Having spent more than a little time in the journalistic field, I very personally and intimately understand the difficulties of feeding accurate and useful information to the public. Those who package the "news" often are forced to rely on contributions from freelancers or from well meaning but ill equipped volunteers. Sometimes, information fed to a publisher serves a commercial or personal agenda, and that is an inescapable part of the flow. Sometimes, the information is simply not accurate and that can become problematic for both the reader who is misinformed or the publisher whose credibility is weakened. A news item circulated by ANSA on May 13th, appears to be one of those latter cases.

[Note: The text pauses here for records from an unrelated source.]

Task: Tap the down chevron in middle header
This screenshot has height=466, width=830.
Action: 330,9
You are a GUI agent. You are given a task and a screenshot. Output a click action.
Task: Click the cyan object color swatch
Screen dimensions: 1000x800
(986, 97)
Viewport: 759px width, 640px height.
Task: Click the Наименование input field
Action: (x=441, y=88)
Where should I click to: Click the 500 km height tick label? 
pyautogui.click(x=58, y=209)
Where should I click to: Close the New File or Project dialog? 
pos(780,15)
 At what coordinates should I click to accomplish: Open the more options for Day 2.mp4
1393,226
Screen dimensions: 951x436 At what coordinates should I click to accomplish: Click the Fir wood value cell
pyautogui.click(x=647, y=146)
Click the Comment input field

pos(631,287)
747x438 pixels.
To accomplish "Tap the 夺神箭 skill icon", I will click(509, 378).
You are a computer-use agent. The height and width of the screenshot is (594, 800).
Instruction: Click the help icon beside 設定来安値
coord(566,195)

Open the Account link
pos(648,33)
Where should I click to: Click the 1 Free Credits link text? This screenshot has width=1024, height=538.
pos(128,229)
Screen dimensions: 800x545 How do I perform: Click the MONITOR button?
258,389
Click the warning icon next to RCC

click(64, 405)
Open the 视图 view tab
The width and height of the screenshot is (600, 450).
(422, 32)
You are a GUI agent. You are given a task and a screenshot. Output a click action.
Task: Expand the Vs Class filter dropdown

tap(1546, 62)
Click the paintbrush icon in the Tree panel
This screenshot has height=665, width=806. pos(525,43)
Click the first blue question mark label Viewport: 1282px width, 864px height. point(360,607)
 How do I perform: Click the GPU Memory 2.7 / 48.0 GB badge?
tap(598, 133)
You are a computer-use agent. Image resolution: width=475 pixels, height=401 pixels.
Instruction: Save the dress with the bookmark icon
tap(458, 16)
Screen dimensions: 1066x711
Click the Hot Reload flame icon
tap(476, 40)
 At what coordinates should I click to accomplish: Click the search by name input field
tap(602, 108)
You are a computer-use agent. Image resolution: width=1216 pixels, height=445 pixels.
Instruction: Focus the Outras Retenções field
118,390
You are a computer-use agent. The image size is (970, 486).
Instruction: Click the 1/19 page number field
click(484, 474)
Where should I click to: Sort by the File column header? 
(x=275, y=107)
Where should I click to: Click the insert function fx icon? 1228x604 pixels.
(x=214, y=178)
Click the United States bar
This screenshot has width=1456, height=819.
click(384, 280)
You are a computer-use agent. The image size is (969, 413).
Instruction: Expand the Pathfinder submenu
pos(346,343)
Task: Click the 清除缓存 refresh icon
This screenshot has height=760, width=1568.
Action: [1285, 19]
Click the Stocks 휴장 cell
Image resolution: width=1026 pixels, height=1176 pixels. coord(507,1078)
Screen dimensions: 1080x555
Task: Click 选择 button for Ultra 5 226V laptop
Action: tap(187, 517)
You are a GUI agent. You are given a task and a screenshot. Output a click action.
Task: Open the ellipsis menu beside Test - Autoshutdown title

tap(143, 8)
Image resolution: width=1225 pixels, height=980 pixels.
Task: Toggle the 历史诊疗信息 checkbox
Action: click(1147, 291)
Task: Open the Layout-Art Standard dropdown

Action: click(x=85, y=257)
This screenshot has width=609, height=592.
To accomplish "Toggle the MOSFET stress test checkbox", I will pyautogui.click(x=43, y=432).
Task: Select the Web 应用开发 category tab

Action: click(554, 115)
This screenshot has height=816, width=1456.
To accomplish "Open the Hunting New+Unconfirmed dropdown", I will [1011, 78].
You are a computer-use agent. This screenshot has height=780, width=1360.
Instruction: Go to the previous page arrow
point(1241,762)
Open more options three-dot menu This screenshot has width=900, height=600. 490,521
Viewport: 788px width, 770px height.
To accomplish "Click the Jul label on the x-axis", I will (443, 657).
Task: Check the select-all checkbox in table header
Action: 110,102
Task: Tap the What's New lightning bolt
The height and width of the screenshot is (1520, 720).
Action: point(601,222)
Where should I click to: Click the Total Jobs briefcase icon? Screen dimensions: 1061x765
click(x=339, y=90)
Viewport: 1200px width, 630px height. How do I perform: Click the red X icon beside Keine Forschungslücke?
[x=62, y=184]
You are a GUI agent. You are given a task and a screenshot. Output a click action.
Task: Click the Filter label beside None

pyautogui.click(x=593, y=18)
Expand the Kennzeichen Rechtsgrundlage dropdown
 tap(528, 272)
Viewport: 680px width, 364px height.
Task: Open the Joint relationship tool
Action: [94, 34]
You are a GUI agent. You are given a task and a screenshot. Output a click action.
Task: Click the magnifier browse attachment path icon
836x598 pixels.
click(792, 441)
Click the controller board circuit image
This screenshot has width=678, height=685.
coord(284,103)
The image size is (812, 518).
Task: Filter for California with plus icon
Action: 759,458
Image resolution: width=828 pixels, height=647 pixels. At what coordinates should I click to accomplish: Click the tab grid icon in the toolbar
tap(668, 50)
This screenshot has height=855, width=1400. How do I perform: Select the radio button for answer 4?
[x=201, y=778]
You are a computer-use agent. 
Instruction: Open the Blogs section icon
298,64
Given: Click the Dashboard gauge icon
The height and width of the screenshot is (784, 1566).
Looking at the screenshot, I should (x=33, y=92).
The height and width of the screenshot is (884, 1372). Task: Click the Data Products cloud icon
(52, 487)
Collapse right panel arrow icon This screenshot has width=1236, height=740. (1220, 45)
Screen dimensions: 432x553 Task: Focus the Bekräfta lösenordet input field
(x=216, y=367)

The piece, titled "Euphronios Chalice Finds Home" bears a dateline of Rome, April 13. It does not include a byline nor a contact individual (the reason for its 30 days in limbo is a mystery). In fact, there is no indication whatever of the source—which is rather unusual. Although that is not a major shortcoming, there ARE major shortcomings in the article. The title itself is the first clue that something is wrong. The krater, used for mixing wine with water (Ah! So that's why the ancients could put away so much alchoholic beverage), is 18 inches tall and almost 22 inches wide at the rim. It holds 12 U.S. gallons, hardly something you would raise to your lips unless you were the subject of a fraternity initiation. Granted, the distinction between krater and chalice may be lost in the translation from Italian to English, but the reporter goes on to describe it twice as a "drinking cup." The point of the press release seems to be that the world-famous krater has returned "home" to the Villa Giulia Etruscan Museum in Italy following a traveling exhibition of "stolen" objects recently repatriated from museums in America. Given the significance of the event, the utter lack of familarity of the author with the subject is really unforgiveable.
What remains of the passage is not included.